··· TRECHO ···
Nesse cenário, temos percebido uma progressiva escalada da “caça às bruxas” na sociedade brasileira. Vamos lhe relatar alguns tristes episódios começando pelo que entendemos ser a superfície do problema, a sua aparência fenomênica.

Alguém já deve ter lhe contado como Lula assumiu a Presidência da República, após ter sido eleito graças a um acordo de conciliação de classes que lhe assegurou o apoio de velhos membros das oligarquias, capitães das indústria e aval de alguns dos senhores do capital bancário nacional e internacional. A conciliação parecia acenar para a reparação de algumas desigualdades históricas, mediante a elaboração e fortalecimento de diversas ações e programas sociais de combate à pobreza, à fome, de elevação da escolarização básica e superior das massas - incluindo aqui um programa que enviou muito filhos de pobres para o exterior, com bolsas de graduação e pós-graduação para cursos regulares e sanduíche -, de habitação, de combate ao desemprego e de inclusão dos pobres no mundo do consumo. Porém, internamente, os interesses antagônicos da capital boicotavam toda a estrutura e funcionalidade das reformas. Ao tempo em que o fluxo de socialização das riquezas do país fluía em progressão aritmética para as políticas sociais no âmbito do Estado, a progressão geométrica mantinha o caráter histórico do Estado burguês de grande comitê gerenciador dos interesses de toda a burguesia (MARX & ENGELS, 1998). Quer dizer, a verdadeira expropriação e dilapidação dos esforços dos trabalhadores, que se expressam na riqueza da nação e que de certa forma2 aparecem no âmbito do Estado burguês na forma de tributos, são alvos de críticas violentas dos burgueses que se referem ao mau uso dos recursos destinados aos pobres, mas que na verdade escamoteiam o seu interesse voraz e puramente ganancioso de se apropriar, dos recursos para expansão da sua classe exclusivamente no âmbito desse Estado. Martins (2018, p. 129) explica que “o ataque desferido incide tanto sobre o ‘salário direto’ (pecúnia individual pelo trabalho realizado) quanto sobre o ‘salário indireto’ (representado pelo retorno do trabalho sob a forma de serviços públicos)”. Paulo, a situação já conhecida por você só tem piorado, pois a usurpação - legitimada pelas leis por eles mesmo aprovadas - dos fundos públicos e dos recursos do Estado em geral só revela o real caráter de excrecência parasitária do Estado burguês (MARX, 2012) que assim o é porque o modo de produção capitalista naturaliza a corrupção humana como apontou Vigotski:

Nas descrições clássicas do período inicial do capitalismo, Marx enfatiza frequentemente o tema da corrupção da personalidade humana que é provocada pelo crescimento da sociedade capitalista industrial. Em um dos extremos da sociedade, a divisão entre o trabalho intelectual e o físico, a separação entre a cidade e o campo, a exploração cruel do trabalho da criança e da mulher, pobreza e a impossibilidade de um desenvolvimento livre e completo do pleno potencial humano, e no outro extremo, ócio e luxo; disso tudo resulta não só que o tipo humano originalmente único torna-se diferenciado e fragmentado em vários tipos nas diversas classes sociais que, por sua vez, permanecem em agudo contraste umas às outras, mas também na corrupção e distorção da personalidade humana e sua sujeição a um desenvolvimento inadequado, unilateral em todas estas diferentes variantes do tipo humano. (VYGOTSKY, 2004, p. 2 e 3).
··· SEÇÃO DE DADOS ···
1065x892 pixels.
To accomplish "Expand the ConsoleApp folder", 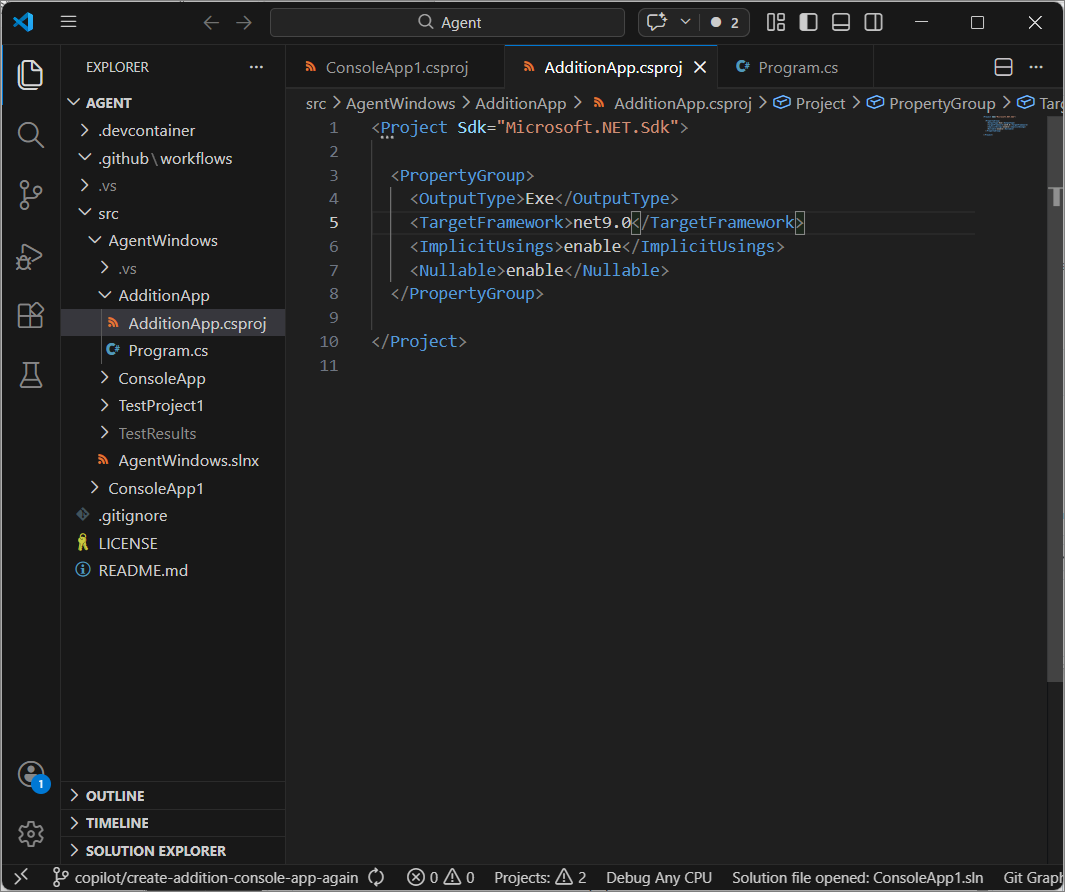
···
SEU OBJETIVO:
Com base no trecho, responda:
1. Segundo Martins, o que representa o "salário indireto"?
2. Na citação de Vigotski, o que fica no outro extremo da sociedade?
3. Que bolsas o programa que enviou filhos de pobres para o exterior oferecia?

RESPOSTA COMPLETA:
1. O retorno do trabalho sob a forma de serviços públicos.
2. Ócio e luxo.
3. Bolsas de graduação e pós-graduação para cursos regulares e sanduíche.